PAREPARE, VOICESULSEL — Mengantisipasi potensi musim kemarau yang diprediksi berlangsung dari Mei hingga September 2025, Perumda Air Minum (PAM) Tirta Karajae Parepare telah menyiapkan berbagai langkah strategis guna memastikan pasokan air bersih kepada masyarakat tetap terpenuhi.
Manajer Teknik dan Perencanaan PAM Tirta Karajae, Wahid, mengungkapkan bahwa pihaknya telah melakukan pemetaan wilayah yang berpotensi terdampak gangguan distribusi air bersih selama musim kering berlangsung.
“Kami sudah punya peta wilayah yang biasanya terdampak saat debit air menurun. Itu menjadi acuan kami untuk mengatur sistem distribusi dan tekanan air agar tetap merata,” jelas Wahid, Rabu, 18 Juni 2025.
Menurut Wahid, meski sebagian wilayah Sulawesi Selatan telah mengalami penurunan curah hujan sejak Mei, kondisi sumber air baku di Kota Parepare masih berada dalam kategori aman dan mencukupi.
“Kami prediksi Parepare akan mengalami puncak kemarau pada September. Tapi kondisi sumber air baku sejauh ini masih stabil dan mencukupi untuk kebutuhan pelanggan,” katanya.
Hingga pertengahan Juni ini, ketersediaan air baku masih mampu melayani seluruh pelanggan PAM Tirta Karajae, termasuk untuk menghadapi potensi puncak kemarau pada Juli atau September mendatang.
“Kondisi air baku di Parepare saat ini masih stabil. Kita tetap melakukan monitoring harian, terutama terhadap sumber-sumber utama yang selama ini menjadi andalan,” ungkapnya.
Diketahui, PAM Tirta Karajae mengandalkan dua sumber air baku utama, yakni Sungai Karajae dan beberapa sumur dalam yang tersebar di titik strategis. Kedua sumber ini dinilai cukup tangguh menghadapi penurunan curah hujan.
“Suplai air baku dari Karajae dalam kondisi kemarau masih mampu menyuplai air hingga 80 liter per detik, meski tentu harus tetap diatur dengan efisiensi,” beber Wahid.
Sebagai bentuk kesiapsiagaan, PAM Tirta Karajae juga menyiapkan pola distribusi yang lebih dinamis serta menyiagakan armada tangki air bersih sebagai alternatif distribusi jika terjadi gangguan pasokan di wilayah tertentu.
“Kita juga sudah siapkan armada tangki jika ada daerah yang memerlukan suplai tambahan.
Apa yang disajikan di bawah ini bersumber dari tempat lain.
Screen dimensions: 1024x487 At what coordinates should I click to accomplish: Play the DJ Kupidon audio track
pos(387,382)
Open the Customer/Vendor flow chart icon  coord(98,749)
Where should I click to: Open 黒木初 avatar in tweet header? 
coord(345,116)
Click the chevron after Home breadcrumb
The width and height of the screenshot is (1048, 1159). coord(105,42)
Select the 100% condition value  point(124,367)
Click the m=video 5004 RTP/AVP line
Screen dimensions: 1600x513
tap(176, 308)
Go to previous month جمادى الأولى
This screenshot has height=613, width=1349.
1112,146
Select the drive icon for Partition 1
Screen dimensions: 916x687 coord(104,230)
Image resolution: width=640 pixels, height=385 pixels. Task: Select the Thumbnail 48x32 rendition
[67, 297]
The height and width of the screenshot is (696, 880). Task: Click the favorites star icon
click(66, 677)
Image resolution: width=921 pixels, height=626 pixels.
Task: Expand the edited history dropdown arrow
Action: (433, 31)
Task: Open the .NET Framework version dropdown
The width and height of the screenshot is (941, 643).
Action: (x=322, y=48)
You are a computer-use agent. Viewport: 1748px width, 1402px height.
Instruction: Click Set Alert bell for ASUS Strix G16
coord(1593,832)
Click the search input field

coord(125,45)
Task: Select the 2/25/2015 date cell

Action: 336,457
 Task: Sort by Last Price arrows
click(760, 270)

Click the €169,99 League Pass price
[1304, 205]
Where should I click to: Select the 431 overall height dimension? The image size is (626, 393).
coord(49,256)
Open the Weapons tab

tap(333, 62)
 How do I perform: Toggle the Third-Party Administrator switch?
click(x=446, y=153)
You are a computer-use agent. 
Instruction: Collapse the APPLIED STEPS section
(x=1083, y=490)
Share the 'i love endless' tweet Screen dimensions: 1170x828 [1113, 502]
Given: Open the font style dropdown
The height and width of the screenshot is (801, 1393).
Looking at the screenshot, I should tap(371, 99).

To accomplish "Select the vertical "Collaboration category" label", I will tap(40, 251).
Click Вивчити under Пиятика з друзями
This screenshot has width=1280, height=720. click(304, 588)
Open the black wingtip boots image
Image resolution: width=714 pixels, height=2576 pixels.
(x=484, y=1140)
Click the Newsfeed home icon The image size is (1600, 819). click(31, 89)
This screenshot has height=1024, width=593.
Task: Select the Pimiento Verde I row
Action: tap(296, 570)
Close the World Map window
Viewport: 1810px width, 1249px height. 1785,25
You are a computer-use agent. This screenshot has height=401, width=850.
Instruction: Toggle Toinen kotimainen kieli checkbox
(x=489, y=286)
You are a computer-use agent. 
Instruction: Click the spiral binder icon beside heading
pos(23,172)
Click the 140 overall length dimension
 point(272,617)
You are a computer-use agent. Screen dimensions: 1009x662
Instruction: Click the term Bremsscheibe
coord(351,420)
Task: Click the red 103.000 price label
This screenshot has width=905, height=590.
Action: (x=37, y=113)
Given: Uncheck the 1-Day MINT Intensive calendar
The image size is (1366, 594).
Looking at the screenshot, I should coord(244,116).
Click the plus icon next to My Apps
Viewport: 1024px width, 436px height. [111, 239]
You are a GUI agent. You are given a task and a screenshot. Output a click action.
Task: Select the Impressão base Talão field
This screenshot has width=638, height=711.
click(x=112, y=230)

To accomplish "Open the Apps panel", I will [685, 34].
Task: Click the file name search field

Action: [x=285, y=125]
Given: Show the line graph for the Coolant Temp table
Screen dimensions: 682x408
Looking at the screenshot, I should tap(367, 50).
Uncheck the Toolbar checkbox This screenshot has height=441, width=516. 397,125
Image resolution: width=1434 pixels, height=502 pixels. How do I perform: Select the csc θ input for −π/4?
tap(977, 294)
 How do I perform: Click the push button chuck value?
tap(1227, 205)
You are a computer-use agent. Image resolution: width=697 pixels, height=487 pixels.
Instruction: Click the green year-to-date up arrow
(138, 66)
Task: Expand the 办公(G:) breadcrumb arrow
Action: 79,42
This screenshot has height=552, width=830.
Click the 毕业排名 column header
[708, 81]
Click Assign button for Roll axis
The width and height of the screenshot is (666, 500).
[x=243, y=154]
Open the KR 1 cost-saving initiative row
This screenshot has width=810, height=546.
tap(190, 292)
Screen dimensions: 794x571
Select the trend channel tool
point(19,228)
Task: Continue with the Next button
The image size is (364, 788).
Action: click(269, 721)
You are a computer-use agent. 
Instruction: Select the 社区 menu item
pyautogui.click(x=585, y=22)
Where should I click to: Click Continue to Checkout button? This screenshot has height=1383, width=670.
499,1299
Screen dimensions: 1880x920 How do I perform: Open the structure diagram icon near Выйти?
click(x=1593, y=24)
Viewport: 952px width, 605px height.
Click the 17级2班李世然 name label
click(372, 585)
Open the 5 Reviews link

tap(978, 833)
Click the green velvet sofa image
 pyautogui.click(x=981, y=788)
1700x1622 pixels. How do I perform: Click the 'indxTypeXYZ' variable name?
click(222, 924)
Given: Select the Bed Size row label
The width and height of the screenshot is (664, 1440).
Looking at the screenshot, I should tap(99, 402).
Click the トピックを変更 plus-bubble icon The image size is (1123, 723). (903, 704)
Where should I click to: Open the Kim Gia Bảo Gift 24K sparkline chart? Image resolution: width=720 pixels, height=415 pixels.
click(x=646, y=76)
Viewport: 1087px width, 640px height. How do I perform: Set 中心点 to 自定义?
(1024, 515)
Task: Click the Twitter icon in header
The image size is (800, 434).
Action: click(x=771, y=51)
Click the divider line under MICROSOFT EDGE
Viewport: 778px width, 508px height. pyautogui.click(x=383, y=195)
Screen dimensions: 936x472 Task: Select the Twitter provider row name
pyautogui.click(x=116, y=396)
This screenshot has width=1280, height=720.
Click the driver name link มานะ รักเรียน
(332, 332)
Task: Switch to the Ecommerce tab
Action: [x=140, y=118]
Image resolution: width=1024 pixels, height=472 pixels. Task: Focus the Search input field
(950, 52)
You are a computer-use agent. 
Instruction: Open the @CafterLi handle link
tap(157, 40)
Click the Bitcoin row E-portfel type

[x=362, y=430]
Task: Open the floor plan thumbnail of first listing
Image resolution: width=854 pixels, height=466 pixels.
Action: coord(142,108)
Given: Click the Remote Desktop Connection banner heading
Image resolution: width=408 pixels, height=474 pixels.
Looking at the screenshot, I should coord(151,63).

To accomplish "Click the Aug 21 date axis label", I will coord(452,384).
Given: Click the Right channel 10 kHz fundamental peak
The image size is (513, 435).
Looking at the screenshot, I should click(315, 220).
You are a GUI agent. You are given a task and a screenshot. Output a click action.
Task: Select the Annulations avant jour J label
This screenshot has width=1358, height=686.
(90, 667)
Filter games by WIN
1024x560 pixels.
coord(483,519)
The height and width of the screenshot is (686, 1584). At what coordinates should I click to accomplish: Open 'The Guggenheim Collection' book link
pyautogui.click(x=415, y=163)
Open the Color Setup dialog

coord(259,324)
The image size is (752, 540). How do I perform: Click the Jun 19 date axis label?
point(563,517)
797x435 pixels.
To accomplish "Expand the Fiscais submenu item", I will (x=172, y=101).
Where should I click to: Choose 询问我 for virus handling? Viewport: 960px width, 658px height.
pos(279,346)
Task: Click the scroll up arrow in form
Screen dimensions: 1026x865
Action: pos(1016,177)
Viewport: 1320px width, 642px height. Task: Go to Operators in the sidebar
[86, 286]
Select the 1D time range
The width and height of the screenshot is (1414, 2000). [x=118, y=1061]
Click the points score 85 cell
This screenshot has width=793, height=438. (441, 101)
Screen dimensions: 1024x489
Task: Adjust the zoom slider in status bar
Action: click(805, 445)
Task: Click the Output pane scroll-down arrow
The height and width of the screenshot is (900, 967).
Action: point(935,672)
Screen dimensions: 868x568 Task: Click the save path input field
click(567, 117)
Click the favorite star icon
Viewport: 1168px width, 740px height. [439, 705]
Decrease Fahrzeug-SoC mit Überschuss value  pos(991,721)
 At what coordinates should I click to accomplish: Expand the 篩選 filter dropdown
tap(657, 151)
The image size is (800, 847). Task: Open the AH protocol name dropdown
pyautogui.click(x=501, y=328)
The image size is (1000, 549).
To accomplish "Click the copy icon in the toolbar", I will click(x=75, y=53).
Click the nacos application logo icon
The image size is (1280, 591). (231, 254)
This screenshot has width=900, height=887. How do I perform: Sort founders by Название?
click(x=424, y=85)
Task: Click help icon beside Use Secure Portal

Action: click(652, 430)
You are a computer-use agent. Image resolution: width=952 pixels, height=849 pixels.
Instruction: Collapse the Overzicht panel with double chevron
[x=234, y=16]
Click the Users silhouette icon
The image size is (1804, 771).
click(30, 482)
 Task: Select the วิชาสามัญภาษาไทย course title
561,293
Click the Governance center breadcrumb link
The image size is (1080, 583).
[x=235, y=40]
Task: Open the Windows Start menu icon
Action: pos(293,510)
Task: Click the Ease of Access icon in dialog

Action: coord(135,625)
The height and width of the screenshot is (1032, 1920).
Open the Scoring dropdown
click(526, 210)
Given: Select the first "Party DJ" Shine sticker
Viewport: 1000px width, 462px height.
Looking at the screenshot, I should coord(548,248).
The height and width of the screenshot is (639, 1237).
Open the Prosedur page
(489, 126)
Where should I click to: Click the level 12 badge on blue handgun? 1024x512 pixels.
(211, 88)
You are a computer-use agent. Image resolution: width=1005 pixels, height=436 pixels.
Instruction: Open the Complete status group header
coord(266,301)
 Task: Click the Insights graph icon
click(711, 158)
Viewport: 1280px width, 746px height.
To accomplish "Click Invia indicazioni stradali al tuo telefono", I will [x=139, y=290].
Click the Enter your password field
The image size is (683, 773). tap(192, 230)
Prinsipnya, kebutuhan dasar masyarakat tetap jadi prioritas utama,” tandasnya.
Dengan berbagai strategi yang telah disusun, PAM Tirta Karajae optimistis dapat menjaga kualitas dan kontinuitas pelayanan air bersih bagi warga Parepare, meski di tengah ancaman cuaca ekstrem dan musim kemarau berkepanjangan.